INSTRUCTIONS FOR THE TASK: Set down, word for word, only the lines from the start of the records through the line bearing "Task: Click the 5:20 AM timestamp"; include no pictures.

(Pixel coordinate grounding data)
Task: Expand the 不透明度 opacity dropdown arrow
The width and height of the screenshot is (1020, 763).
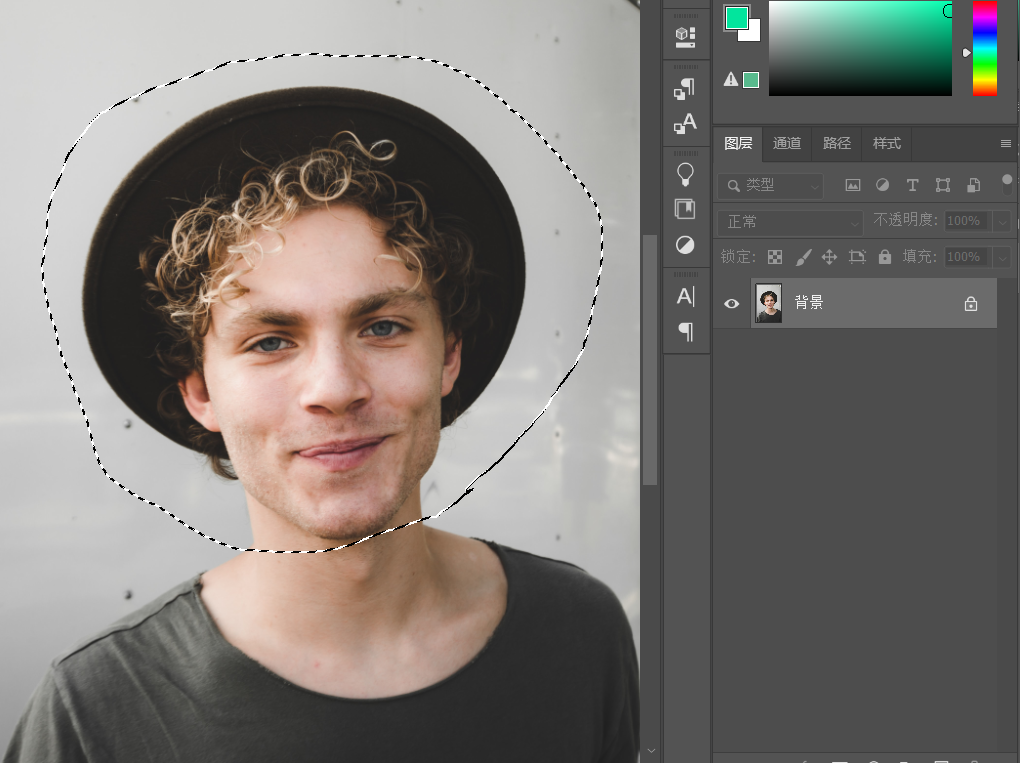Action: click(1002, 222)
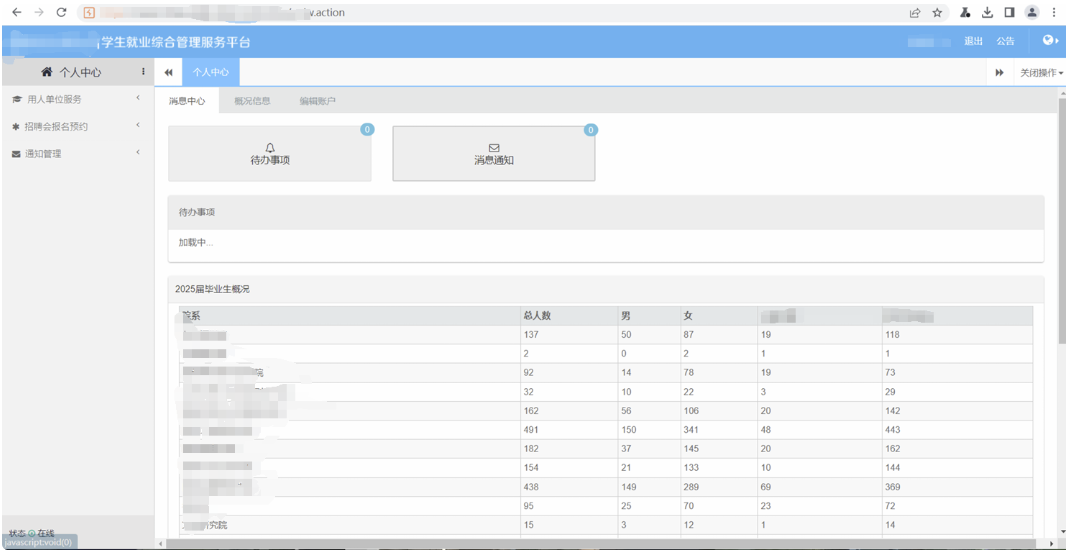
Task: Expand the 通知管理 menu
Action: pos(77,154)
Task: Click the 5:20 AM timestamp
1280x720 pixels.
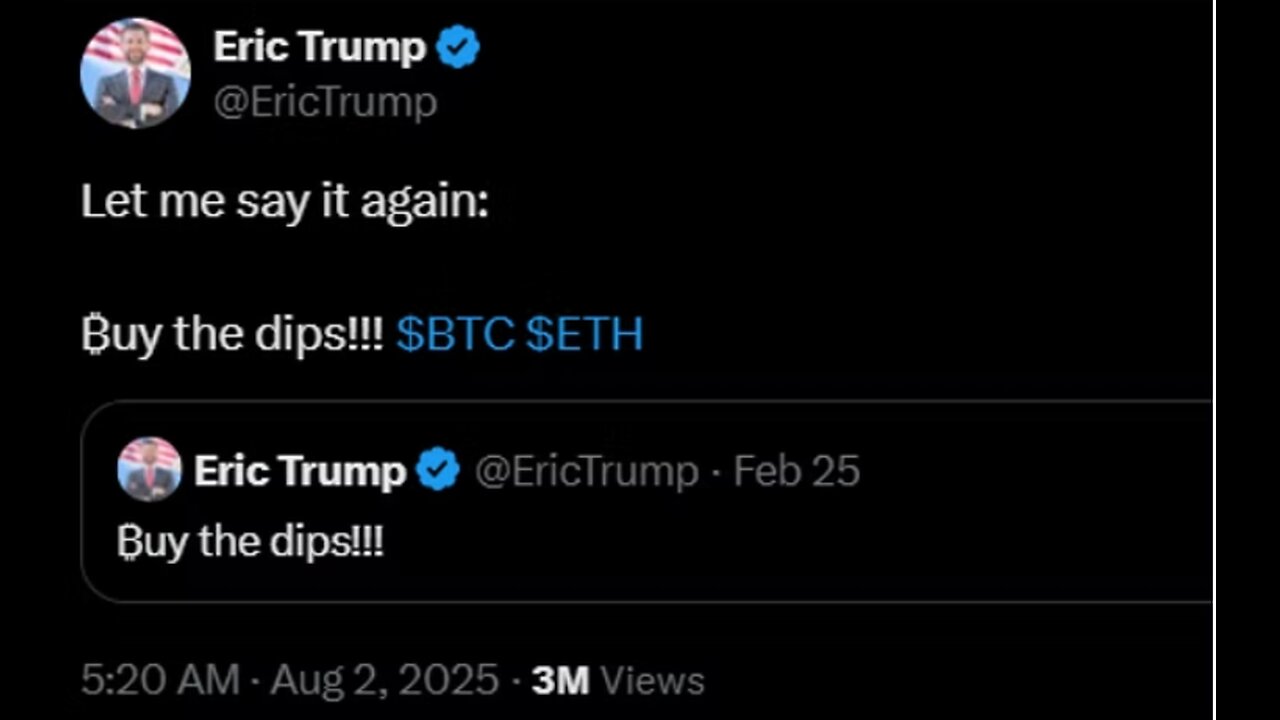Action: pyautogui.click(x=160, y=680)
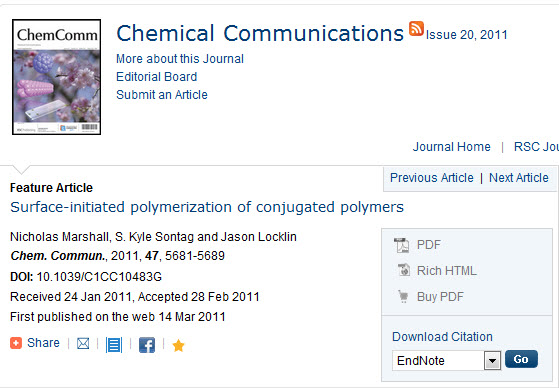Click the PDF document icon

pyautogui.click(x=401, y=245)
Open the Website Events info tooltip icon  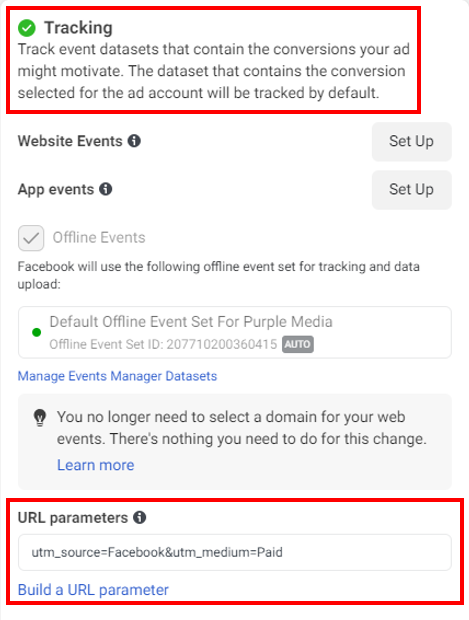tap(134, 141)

WORKED SOLUTION:
Task: Expand the 不透明度 opacity dropdown arrow
The width and height of the screenshot is (1020, 763).
Action: click(1002, 222)
Task: Expand the 通知管理 menu
Action: pos(77,154)
Task: Click the 5:20 AM timestamp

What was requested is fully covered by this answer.